As she enjoyed domesticity, George got his first guitar and formed a group called The Rebels with his brother, Peter. He became friends with Paul McCartney, who was a year above him at the Liverpool Institute school, and was asked to join The Quarrymen, the precursor to The Beatles.
In October 1962, Love Me Do was released and Britain became gripped by Beatlemania.
The band was unknown in America. But, thanks to Louise, their big break wasn't far away. She wrote to American small-town DJs asking them to play her brother's records.
She got From Me To You played by a local station in Illinois in June 1963 - the first U.S. airplay The Beatles received.
'I did all I could to help my kid brother,' she says. In 1963, George spent two weeks at Louise's home.
He was able to walk the streets unrecognised, he went camping and played with a local band in front of a small crowd of 150.
Five months later he returned to the U.S. with The Beatles to appear on The Ed Sullivan show.
It was, of course, an entirely different event, with hordes of screaming fans greeting the band's plane.

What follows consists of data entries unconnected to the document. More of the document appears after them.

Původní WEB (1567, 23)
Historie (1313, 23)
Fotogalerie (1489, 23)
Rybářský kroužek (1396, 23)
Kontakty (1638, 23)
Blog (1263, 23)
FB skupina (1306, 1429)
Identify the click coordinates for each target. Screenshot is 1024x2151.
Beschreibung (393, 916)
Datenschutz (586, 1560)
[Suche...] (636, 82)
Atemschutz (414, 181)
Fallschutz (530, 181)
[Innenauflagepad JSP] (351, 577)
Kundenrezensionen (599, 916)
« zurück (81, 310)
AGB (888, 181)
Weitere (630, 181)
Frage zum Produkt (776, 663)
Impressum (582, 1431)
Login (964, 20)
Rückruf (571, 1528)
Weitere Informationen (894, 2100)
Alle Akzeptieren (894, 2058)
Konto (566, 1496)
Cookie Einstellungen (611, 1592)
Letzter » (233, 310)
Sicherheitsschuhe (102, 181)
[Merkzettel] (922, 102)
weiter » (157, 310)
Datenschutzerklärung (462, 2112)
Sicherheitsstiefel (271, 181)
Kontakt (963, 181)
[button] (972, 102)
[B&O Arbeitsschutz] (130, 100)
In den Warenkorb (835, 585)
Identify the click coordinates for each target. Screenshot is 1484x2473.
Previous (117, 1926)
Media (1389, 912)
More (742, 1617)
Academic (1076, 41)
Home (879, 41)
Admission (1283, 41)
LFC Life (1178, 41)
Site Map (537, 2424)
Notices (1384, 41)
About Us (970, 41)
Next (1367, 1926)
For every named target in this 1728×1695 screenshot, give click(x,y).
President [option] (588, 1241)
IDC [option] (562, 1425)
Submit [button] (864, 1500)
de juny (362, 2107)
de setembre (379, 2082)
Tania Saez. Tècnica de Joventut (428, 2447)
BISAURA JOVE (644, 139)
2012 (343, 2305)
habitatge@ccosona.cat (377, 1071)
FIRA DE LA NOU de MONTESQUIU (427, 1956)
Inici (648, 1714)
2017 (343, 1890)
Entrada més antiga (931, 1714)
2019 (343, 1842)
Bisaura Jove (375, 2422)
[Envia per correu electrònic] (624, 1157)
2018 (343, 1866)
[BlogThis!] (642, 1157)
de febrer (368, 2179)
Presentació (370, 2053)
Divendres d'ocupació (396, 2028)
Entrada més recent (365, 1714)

Louise travelled to New York to see The Beatles, and partied with Cynthia Lennon and Harrison's then girlfriend, Patti Boyd.
George was suffering from a sore throat and Louise was asked by doctors to administer his medicine - on the grounds that the nurses would probably be overwhelmed by his fame.
Louise later recalled chatting to George backstage in Cincinnati in 1965, and asking him: 'Why are you bothering to tune your guitar? No one's going to hear you.'
He replied: 'I always have this scary feeling that all of a sudden they might stop screaming and I'll be out of tune.'
It was the best of times for Louise - she got her own local radio show on the back of her fame by association and was once considered for a presenting job on U.S. television.
But trouble was looming. Her husband, Donald, disapproved of his wife's celebrity lifestyle and filed for divorce in 1970.
Louise moved to New York and spent a lot of time with George 'just hanging out'.
They were both single - George was between marriages (Patti had left him for Eric Clapton and he was yet to meet second wife Olivia).
The Beatles broke up that same year and George found comfort in spending time with his 'big sis'.
Louise never tired of telling the story of The Beatles and her link to them. In the early Nineties, her house in Illinois was turned into the Hard Day's Nite B&B - a guest house with a Beatles museum.